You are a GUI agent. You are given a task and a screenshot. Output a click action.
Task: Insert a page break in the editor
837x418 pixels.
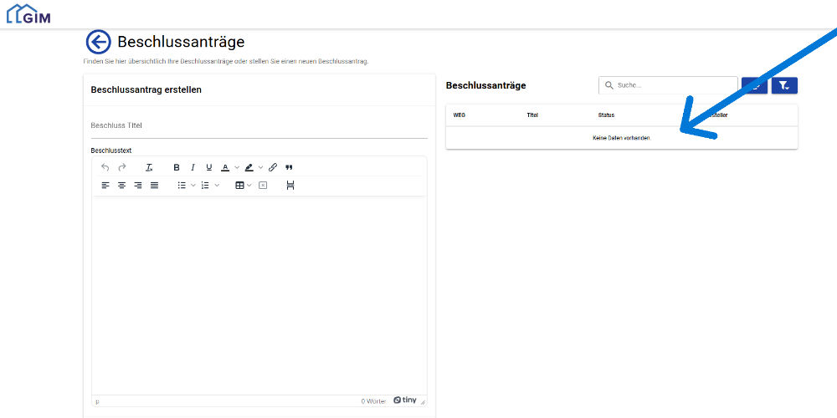(x=290, y=185)
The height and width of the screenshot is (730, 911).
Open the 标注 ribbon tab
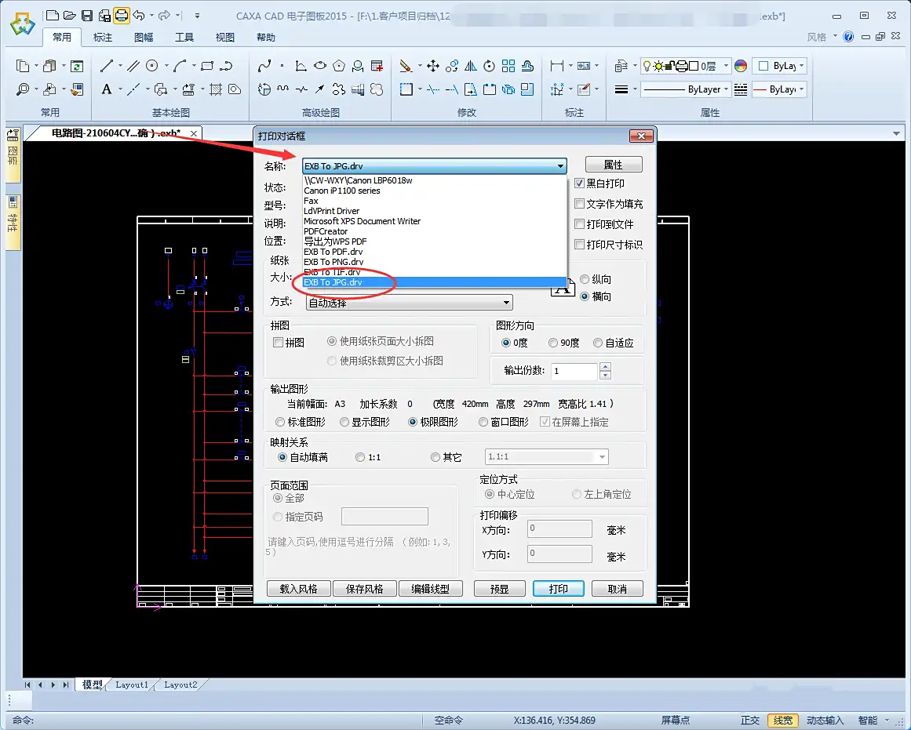[x=103, y=37]
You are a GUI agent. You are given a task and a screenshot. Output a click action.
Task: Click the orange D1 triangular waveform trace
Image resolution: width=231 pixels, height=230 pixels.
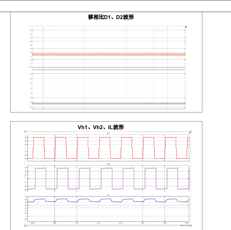coord(108,54)
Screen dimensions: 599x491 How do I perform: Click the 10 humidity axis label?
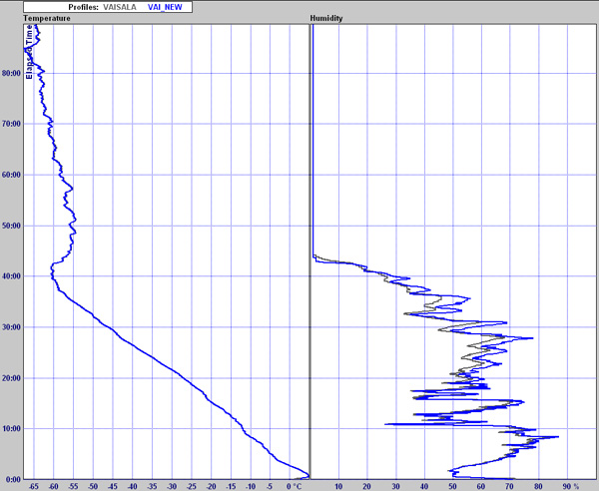(339, 486)
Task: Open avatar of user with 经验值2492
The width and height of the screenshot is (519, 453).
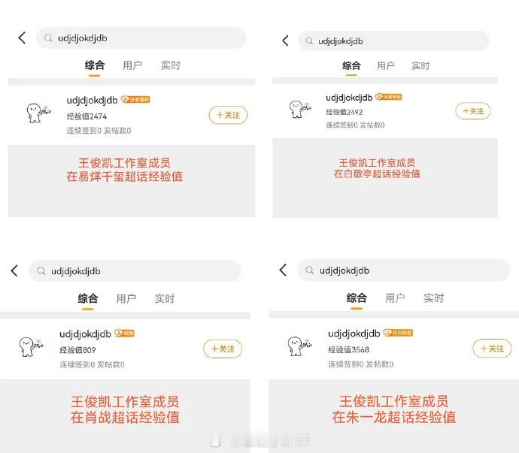Action: 300,109
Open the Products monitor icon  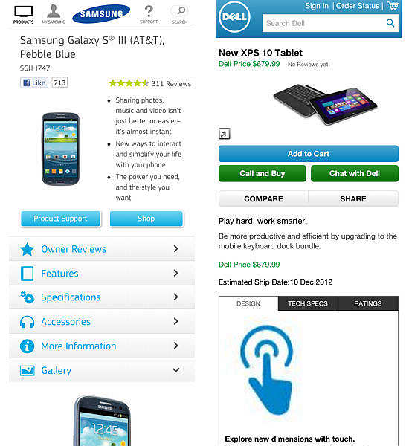[x=23, y=12]
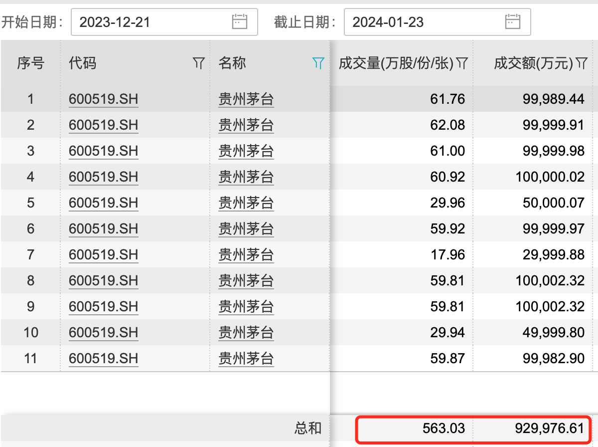Open the end date calendar picker icon
598x447 pixels.
pyautogui.click(x=512, y=22)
○ ○ ○ ○ ○
PROBLEM TO SOLVE:
For this exercise, please set down exactly the lines of the listing above from the line with "Task: Click the" up to and including the line with "Task: Open avatar of user with 经验值2492", and no pictures.

EXERCISE ANSWER:
Task: Click the orange D1 triangular waveform trace
Image resolution: width=231 pixels, height=230 pixels.
coord(108,54)
Screen dimensions: 599x491 How do I perform: Click the 10 humidity axis label?
(339, 486)
Task: Open avatar of user with 经验值2492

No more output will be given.